▸ What you are asked to do:
Every record below should be repeated word for word, with the pictures left out.

[Screenshot grounding data]
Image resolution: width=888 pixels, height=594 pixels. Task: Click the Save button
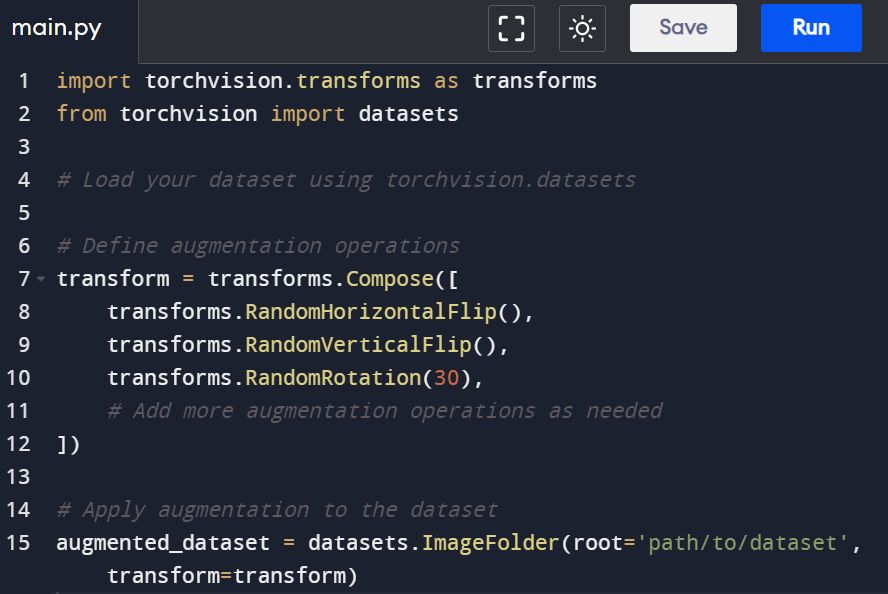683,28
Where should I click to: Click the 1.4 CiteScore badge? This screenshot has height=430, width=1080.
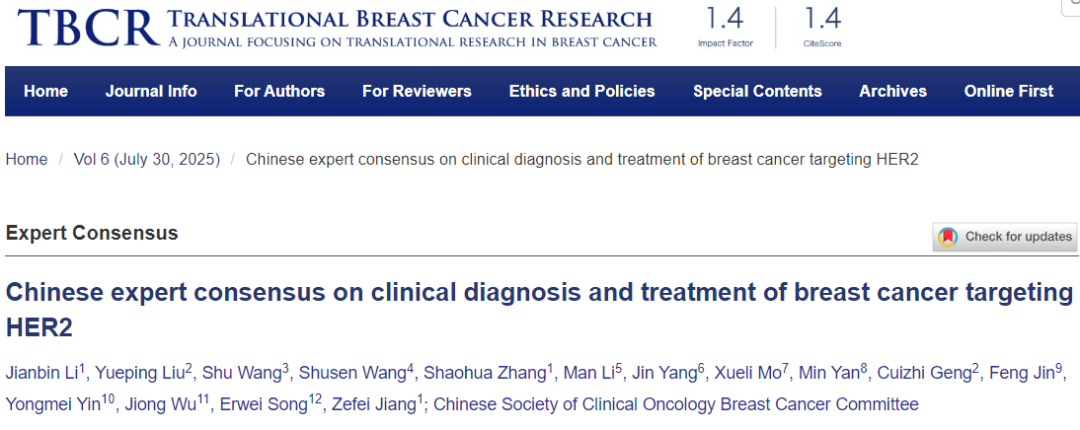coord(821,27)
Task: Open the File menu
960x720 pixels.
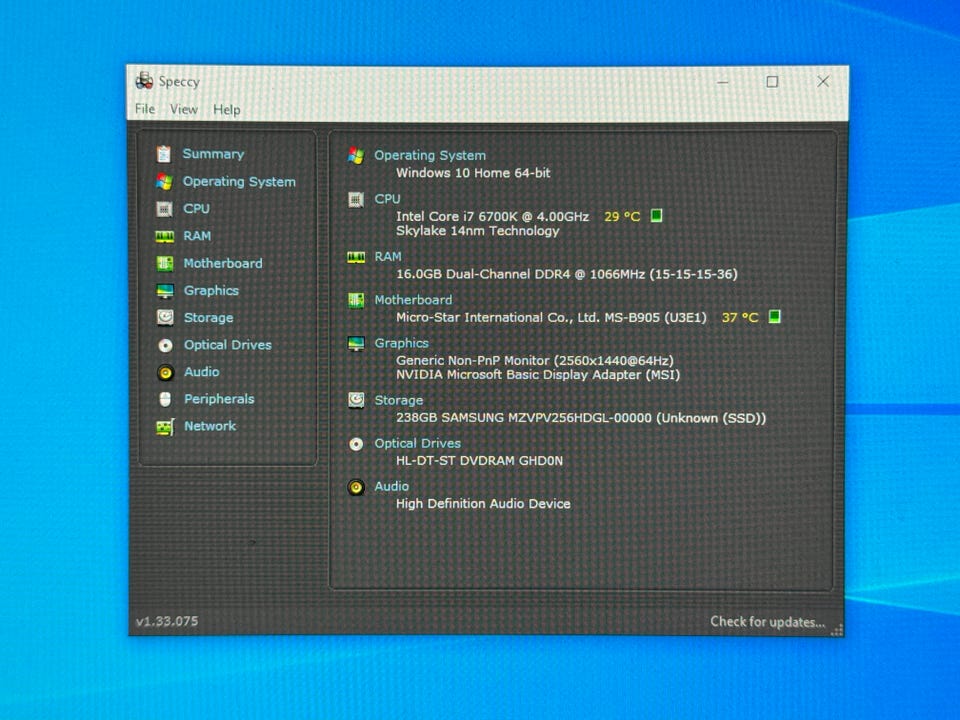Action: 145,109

▸ Answer to the problem:
Image resolution: width=888 pixels, height=594 pixels. Task: Click the Save button
683,28
Where should I click to: Click the 1.4 CiteScore badge? This screenshot has height=430, width=1080.
coord(821,27)
Task: Open the File menu
960x720 pixels.
Action: 145,109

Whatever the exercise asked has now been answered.